- Parent Category: Leadership
- Created on Friday, 02 December 2011 05:20
- Published Date
Shocking statistics reveal that women are still getting the short end of the stick in the workplace. A more assertive approach is needed if women hope to change their fate in society according to Lizanne De Jong, course leader of the Management & Leadership Development for Women workshop hosted by Alusani Skills & Training Network.
There is no such thing as a great female leader or a great male leader says De Jong. Whether male or female, a great leader is simply an individual that has vision and is able to inspire others and possesses strong values.
According to De Jong the downfall of potential female leaders is the belief that they need to be like men to be accepted and successful. They try to discard those elements that make them different from males, yet the very characteristics that are rejected are the qualities that can produce excellent leaders.
Women have compassion, insight and an innate ability or instinct that should be nurtured not eliminated. These traits which are unique to women are some of the greatest strengths of successful business professionals and as an added bonus they don’t have to deal with the dreaded male ego.
However, men do have the advantage in the workplace. Their attitude of superiority and entitlement which is constantly affirmed in the workplace is born at home and reinforced at school, in the business world and by society at large. This socialisation plays a big role in the beliefs, attitudes and behaviour of both men and women.

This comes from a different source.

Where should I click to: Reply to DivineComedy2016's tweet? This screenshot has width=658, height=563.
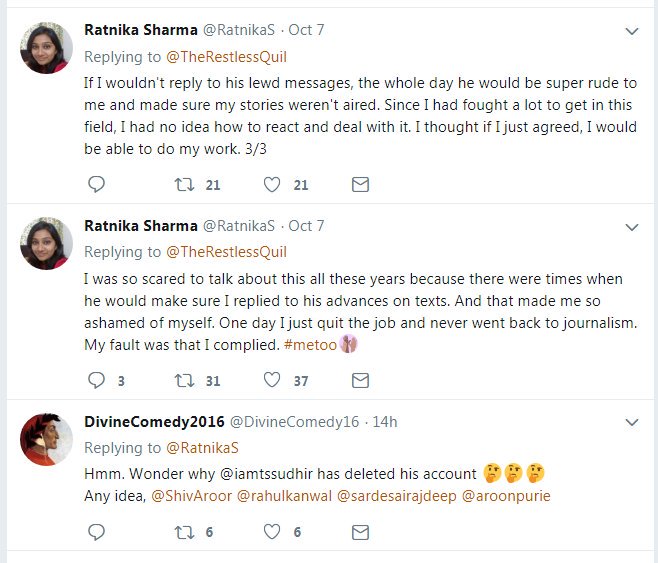click(x=96, y=533)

This 2-day leadership course focuses on the impact of socialisation and seeks to unravel patterns of wrong thinking in women. It investigates cultural upbringing and aims to unpack the messages that females receive at a young age about their role and place in the working world.
Despite the fact that women comprise 62% of the workplace they hold a dismal 4% of top executive positions. In addition, salary comparisons reveal that women earn a staggering 25% less than their male counterparts, says De Jong.
For all the fancy words and good intentions of government to transform the workplace and deliver so called ‘gender equity’ the facts show that transformation is still very much a work in progress. These sobering stats reveal that women are still being heavily discriminated against in the workplace.
The Management and Leadership Development for Women training course is designed to help women become more assertive in their communication, “assertive not aggressive” emphasises De Jong. It teaches females to express their needs in the right way. This training course will help women challenge traditions, fight the odds and achieve their leadership goals.
The teachings are not limited to aspirant leaders; in fact the course is extremely useful to women from all walks of life and can be applied in the workplace and at home.
The feedback from women has been phenomenal says de Jong. More than teaching women how to behave, the course has helped women redefine their perceptions about themselves.